(Records from a collection)
══════════════════════════════

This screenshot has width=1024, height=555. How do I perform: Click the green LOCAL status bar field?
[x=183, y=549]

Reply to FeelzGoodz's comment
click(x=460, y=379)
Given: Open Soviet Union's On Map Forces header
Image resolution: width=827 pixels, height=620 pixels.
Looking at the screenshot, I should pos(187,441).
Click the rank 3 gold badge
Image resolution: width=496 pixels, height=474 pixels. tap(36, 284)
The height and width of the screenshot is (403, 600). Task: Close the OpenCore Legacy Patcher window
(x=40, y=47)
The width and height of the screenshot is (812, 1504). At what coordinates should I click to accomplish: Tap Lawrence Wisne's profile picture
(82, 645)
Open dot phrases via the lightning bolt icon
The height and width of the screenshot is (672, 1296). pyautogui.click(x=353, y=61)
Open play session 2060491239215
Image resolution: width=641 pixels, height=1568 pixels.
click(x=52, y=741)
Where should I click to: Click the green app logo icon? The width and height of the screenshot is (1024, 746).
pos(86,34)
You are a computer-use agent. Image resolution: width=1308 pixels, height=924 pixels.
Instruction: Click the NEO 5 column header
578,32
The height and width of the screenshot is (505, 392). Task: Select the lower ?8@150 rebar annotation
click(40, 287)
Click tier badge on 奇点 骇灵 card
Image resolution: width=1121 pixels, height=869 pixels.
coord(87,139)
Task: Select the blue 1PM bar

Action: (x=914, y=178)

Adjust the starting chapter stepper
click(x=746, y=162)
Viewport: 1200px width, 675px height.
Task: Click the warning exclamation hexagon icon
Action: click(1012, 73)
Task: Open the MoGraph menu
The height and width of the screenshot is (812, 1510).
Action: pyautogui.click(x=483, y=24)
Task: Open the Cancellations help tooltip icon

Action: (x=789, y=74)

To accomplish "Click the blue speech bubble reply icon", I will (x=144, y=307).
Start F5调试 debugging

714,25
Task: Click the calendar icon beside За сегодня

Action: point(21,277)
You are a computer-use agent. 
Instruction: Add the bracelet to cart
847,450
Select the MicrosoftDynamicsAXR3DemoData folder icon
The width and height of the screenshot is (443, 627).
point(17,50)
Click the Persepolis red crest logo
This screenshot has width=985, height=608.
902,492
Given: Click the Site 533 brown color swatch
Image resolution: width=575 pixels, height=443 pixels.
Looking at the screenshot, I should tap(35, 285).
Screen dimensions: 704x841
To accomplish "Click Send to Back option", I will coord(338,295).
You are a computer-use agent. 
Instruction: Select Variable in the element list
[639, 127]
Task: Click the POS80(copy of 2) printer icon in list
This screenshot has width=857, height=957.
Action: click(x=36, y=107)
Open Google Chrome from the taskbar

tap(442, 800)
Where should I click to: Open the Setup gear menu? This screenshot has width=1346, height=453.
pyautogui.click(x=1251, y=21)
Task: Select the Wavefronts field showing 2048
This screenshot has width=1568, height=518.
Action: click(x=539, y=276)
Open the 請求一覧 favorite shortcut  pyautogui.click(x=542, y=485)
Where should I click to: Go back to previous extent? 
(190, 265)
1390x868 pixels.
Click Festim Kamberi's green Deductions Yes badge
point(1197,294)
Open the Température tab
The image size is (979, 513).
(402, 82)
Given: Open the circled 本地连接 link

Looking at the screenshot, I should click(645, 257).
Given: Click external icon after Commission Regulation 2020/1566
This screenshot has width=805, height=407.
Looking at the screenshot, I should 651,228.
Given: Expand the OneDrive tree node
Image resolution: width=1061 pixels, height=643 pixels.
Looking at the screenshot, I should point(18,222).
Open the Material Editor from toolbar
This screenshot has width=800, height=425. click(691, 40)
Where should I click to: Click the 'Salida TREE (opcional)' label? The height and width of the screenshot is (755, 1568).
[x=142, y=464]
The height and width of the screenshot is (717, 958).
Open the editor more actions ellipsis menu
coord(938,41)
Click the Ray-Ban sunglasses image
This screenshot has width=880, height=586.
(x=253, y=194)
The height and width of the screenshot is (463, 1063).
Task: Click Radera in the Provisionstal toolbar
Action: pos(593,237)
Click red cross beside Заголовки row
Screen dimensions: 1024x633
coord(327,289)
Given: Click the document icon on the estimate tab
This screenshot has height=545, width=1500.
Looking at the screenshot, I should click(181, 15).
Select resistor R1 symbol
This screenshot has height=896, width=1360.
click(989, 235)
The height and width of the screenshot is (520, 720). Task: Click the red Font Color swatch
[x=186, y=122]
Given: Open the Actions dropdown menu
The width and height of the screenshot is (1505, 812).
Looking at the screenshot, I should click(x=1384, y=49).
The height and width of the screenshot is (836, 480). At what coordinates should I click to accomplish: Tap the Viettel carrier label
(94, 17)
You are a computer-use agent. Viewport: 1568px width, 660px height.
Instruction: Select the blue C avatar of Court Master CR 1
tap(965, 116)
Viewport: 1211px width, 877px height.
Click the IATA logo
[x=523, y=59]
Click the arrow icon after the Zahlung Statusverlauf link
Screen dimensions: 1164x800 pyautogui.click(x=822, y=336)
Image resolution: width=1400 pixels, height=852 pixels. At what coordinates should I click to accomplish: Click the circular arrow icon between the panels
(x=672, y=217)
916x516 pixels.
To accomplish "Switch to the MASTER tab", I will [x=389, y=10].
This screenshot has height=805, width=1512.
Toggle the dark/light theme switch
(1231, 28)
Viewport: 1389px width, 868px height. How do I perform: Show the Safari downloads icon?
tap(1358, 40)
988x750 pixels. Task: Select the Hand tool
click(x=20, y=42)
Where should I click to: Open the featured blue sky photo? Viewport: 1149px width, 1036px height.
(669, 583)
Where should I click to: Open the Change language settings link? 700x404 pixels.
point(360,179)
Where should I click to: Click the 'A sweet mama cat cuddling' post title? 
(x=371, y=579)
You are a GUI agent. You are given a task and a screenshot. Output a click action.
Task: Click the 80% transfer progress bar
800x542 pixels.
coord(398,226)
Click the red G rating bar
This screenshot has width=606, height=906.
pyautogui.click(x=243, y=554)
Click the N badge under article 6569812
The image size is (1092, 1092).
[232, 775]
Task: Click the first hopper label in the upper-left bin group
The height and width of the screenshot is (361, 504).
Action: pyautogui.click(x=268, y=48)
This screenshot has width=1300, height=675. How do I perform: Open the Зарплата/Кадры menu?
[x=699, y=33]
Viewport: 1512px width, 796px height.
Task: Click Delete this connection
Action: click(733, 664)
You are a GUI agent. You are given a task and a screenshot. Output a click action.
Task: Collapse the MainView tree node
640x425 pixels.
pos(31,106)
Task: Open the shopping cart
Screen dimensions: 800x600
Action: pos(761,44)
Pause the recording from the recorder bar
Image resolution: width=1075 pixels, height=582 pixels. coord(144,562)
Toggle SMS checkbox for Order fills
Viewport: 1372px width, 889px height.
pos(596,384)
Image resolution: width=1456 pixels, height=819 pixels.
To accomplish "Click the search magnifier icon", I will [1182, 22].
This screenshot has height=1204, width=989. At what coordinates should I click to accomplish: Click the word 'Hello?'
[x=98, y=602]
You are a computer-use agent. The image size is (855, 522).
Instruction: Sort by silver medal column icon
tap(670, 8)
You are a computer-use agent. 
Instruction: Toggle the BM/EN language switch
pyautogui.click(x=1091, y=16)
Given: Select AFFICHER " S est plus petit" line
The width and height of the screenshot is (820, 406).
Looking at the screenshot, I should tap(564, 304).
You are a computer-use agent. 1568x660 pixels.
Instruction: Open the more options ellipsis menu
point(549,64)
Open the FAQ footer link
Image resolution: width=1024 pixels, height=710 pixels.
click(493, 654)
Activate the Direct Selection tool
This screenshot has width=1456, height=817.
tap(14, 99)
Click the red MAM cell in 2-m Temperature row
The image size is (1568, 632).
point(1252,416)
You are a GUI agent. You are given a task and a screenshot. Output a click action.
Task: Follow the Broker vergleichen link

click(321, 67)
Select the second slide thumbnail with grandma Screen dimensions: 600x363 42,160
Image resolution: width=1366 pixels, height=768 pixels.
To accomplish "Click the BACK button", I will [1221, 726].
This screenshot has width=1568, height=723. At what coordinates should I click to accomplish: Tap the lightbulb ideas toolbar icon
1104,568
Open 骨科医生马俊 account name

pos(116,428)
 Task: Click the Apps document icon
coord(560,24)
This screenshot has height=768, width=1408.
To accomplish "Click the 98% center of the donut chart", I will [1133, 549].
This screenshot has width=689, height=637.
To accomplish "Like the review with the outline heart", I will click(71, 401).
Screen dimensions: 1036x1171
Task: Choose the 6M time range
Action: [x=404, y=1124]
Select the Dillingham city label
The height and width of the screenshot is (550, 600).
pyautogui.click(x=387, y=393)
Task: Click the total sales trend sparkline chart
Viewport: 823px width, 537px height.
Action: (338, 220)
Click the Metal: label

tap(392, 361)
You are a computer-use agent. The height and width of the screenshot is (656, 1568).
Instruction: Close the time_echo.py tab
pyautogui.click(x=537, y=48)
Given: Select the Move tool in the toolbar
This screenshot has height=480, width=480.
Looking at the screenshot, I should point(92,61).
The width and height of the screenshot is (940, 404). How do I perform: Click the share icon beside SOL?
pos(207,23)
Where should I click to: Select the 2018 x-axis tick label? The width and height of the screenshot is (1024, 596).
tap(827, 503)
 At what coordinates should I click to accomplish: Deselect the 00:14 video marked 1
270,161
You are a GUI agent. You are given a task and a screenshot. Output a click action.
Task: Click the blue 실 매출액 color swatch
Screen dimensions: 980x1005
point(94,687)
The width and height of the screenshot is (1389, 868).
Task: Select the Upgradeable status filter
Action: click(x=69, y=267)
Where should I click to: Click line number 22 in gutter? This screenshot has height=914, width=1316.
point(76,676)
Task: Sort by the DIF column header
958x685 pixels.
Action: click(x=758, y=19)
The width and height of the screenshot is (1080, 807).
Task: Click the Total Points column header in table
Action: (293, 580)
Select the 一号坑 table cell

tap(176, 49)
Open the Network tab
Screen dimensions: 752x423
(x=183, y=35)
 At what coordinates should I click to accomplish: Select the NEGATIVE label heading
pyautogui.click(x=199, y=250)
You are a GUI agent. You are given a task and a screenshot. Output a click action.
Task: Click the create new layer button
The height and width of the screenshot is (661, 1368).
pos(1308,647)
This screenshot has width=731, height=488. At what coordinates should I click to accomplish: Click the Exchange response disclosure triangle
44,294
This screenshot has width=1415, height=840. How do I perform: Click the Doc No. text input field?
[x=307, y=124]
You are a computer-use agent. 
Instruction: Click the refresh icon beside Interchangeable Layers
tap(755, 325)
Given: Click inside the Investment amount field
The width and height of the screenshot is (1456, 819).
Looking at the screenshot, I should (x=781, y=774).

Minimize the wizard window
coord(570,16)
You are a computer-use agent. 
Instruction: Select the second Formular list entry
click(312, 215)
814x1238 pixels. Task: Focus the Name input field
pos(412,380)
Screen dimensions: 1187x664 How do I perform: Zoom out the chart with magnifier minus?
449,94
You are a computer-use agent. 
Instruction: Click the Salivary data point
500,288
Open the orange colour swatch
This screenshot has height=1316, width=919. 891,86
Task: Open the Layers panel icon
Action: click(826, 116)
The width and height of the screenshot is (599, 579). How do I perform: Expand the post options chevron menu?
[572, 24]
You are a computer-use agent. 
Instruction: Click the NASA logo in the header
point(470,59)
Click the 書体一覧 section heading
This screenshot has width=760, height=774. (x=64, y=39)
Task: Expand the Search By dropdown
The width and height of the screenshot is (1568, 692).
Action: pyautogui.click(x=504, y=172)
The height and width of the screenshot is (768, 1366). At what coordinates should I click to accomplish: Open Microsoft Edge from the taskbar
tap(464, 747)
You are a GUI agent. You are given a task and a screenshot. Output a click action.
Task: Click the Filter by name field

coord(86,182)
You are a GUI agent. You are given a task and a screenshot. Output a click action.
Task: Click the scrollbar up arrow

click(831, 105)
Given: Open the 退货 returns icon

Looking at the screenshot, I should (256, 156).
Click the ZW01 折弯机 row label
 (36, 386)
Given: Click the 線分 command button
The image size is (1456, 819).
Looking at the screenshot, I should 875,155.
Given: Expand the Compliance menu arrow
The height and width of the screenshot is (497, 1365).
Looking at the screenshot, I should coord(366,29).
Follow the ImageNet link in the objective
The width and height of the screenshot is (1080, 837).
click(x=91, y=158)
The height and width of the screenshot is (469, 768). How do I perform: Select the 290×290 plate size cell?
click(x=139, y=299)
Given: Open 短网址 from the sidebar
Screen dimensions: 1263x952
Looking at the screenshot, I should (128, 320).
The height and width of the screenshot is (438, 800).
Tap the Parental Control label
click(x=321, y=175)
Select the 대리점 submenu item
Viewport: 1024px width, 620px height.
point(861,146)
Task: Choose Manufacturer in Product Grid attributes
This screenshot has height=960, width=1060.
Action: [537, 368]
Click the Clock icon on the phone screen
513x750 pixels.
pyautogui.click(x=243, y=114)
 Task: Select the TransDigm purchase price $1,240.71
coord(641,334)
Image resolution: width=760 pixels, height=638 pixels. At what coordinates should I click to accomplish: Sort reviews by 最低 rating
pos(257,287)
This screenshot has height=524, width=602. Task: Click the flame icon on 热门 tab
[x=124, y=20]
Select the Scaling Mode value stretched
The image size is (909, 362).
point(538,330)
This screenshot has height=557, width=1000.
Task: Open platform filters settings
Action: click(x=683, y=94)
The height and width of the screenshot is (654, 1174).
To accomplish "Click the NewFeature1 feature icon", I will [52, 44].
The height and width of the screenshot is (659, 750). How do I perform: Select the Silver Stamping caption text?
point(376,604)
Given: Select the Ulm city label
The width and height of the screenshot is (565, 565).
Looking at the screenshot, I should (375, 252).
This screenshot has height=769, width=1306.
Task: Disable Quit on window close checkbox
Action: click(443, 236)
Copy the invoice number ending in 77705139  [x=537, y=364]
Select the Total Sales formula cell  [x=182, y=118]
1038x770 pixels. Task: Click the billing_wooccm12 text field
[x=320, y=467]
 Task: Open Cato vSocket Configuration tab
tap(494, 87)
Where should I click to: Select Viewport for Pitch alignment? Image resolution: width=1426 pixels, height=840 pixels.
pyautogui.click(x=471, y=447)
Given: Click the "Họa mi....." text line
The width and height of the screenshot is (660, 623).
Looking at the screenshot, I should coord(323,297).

══════════════════════════════

Reproduce the material above from the line with "This screenshot has width=1415, height=840." up to and including the line with "click(x=91, y=158)", changing "Investment amount" to "Deposit amount" and leaving everything else as it is.

This screenshot has width=1415, height=840. How do I perform: Click the Doc No. text input field?
[x=307, y=124]
You are a computer-use agent. 
Instruction: Click the refresh icon beside Interchangeable Layers
tap(755, 325)
Given: Click inside the Deposit amount field
The width and height of the screenshot is (1456, 819).
Looking at the screenshot, I should (x=781, y=774).

Minimize the wizard window
coord(570,16)
You are a computer-use agent. 
Instruction: Select the second Formular list entry
click(312, 215)
814x1238 pixels. Task: Focus the Name input field
pos(412,380)
Screen dimensions: 1187x664 How do I perform: Zoom out the chart with magnifier minus?
449,94
You are a computer-use agent. 
Instruction: Click the Salivary data point
500,288
Open the orange colour swatch
This screenshot has height=1316, width=919. 891,86
Task: Open the Layers panel icon
Action: click(826, 116)
The width and height of the screenshot is (599, 579). How do I perform: Expand the post options chevron menu?
[572, 24]
You are a computer-use agent. 
Instruction: Click the NASA logo in the header
point(470,59)
Click the 書体一覧 section heading
This screenshot has width=760, height=774. (x=64, y=39)
Task: Expand the Search By dropdown
The width and height of the screenshot is (1568, 692).
Action: pyautogui.click(x=504, y=172)
The height and width of the screenshot is (768, 1366). At what coordinates should I click to accomplish: Open Microsoft Edge from the taskbar
tap(464, 747)
You are a GUI agent. You are given a task and a screenshot. Output a click action.
Task: Click the Filter by name field

coord(86,182)
You are a GUI agent. You are given a task and a screenshot. Output a click action.
Task: Click the scrollbar up arrow

click(831, 105)
Given: Open the 退货 returns icon

Looking at the screenshot, I should (256, 156).
Click the ZW01 折弯机 row label
 (36, 386)
Given: Click the 線分 command button
The image size is (1456, 819).
Looking at the screenshot, I should 875,155.
Given: Expand the Compliance menu arrow
The height and width of the screenshot is (497, 1365).
Looking at the screenshot, I should coord(366,29).
Follow the ImageNet link in the objective
The width and height of the screenshot is (1080, 837).
click(x=91, y=158)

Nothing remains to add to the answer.